(19)【発行国】日本国特許庁(JP)
(12)【公報種別】特許公報(B2)
(11)【特許番号】
(24)【登録日】2022-01-20
(45)【発行日】2022-01-28
(54)【発明の名称】軒先構造
(51)【国際特許分類】
E04D 13/15 20060101AFI20220121BHJP
E04D 13/064 20060101ALI20220121BHJP
【FI】
E04D13/15 501C
E04D13/064 502A
(21)【出願番号】P 2016127169
(22)【出願日】2016-06-28
【審査請求日】2018-12-27
【審判番号】
【審判請求日】2021-03-25
(73)【特許権者】
【識別番号】000165505
【氏名又は名称】元旦ビューティ工業株式会社
(74)【代理人】
【識別番号】100095337
【氏名又は名称】福田 伸一
(72)【発明者】
【氏名】舩木 元旦
【合議体】
【審判長】長井 真一
【審判官】有家 秀郎
【審判官】森次 顕
(56)【参考文献】
【文献】特開平8-296308(JP,A)
【文献】特開平10-266476(JP,A)
【文献】特開2008-231674(JP,A)
(58)【調査した分野】(Int.Cl.,DB名)
E04D13/064
E04D13/15
(57)【特許請求の範囲】
【請求項1】
建築物の軒先に軒樋及び化粧材を設けた軒先構造であって、
前記化粧材は、前記軒樋の表面側に配される上方化粧材と、前記軒樋の裏面側を覆う下方化粧材とで構成され、
前記軒樋は、前記建築物の外壁に固定される受け金具を介して支持され、
前記下方化粧材、前記上方化粧材は、前記上方化粧材の一部である上部軒先唐草と前記下方化粧材の一部である下部軒先唐草とがヒンジ構造を介して連結され
ると共に該下部軒先唐草は前記受け金具の軒先側に固定され、且つそれぞれ
外壁が含まれる建築下地に直接或いは間接的に固定されることを特徴とする軒先構造。
【請求項2】
前記上方化粧材は、建築物の屋根面から延長線状に延在する略面状に形成される請求項1に記載の軒先構造。
【発明の詳細な説明】
【技術分野】
【0001】
本発明は、軒樋を備える軒先構造を、優れた意匠性で且つ高い支持強度にて実現でき、更には様々な形状の軒樋を適用できる軒先構造に関する。
【背景技術】
【0002】
従来、屋根の樋としては、軒先に設ける軒樋が一般的に広く知られている。
例えば特許文献1には、複数の通孔を設けた屋根受け金具7や水切り8を介して軒樋9を取り付けた構造が記載され、特許文献2には、軒樋吊具を介して軒樋4を取り付けた構造が記載され、これらの軒樋9,4としては、丸型や箱形の断面構造が記載されている。

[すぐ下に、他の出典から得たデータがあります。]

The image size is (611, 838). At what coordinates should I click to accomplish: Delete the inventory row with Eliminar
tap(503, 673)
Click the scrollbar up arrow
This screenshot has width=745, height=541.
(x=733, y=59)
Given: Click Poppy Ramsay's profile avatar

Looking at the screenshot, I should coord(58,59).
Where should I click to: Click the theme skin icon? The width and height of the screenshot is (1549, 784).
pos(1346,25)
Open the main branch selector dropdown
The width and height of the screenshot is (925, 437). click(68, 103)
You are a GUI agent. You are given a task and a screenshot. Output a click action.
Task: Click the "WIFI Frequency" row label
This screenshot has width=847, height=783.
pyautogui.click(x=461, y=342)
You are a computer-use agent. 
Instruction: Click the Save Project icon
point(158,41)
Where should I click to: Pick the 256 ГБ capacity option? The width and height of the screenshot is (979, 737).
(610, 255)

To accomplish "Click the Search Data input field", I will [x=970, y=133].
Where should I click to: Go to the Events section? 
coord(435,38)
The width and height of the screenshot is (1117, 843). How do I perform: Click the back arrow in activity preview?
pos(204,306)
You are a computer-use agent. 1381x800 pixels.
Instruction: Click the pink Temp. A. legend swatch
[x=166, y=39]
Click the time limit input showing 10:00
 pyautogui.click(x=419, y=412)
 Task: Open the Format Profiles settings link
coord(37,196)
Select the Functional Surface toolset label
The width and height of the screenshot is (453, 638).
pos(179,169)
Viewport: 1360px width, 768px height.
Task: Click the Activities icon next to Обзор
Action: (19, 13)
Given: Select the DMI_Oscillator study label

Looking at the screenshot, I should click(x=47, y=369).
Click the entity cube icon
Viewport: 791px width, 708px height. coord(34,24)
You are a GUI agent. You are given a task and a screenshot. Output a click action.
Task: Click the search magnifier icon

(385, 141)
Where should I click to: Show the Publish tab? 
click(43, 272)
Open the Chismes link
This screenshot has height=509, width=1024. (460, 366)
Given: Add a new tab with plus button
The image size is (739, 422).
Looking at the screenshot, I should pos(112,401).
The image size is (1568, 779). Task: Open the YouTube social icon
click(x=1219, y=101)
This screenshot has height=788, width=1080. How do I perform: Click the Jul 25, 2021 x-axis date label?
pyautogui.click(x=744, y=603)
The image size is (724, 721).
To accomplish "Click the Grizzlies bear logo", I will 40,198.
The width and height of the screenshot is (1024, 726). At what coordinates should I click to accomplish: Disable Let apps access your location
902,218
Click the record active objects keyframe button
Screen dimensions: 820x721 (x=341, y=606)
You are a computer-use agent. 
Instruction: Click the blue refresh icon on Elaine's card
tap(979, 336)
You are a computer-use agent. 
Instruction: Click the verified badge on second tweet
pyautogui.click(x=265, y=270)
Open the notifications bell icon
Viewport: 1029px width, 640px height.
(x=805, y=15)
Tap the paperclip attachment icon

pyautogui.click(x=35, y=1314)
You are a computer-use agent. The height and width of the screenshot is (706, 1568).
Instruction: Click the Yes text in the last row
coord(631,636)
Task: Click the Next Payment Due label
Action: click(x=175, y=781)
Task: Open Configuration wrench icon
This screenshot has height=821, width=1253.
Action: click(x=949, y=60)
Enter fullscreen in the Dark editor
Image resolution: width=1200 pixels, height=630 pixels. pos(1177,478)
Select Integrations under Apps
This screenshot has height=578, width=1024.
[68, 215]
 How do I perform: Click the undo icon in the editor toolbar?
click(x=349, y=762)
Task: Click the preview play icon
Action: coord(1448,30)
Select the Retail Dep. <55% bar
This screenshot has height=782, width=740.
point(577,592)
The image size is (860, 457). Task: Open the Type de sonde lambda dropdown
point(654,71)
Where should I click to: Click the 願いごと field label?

また、特許文献3には、軒樋1の前方を化粧カバー材4で覆う構成が記載され、特許文献4には、樋受面24を有する軒樋受金物20の前面側に化粧モール27を取り付ける構成が記載されている。
【先行技術文献】
【特許文献】
【0003】
【文献】特開2000-355979号公報
【文献】特開2002-317539号公報
【文献】特開2006-233536号公報
【文献】特開2003-239474号公報
【発明の開示】
【発明が解決しようとする課題】
【0004】
しかしながら、前記特許文献1,2の樋構造は、軒先としての意匠性が乏しく、雨水を受けるためだけの機能のみを採用したものであり、見栄えが悪く、意匠性に乏しいものであった。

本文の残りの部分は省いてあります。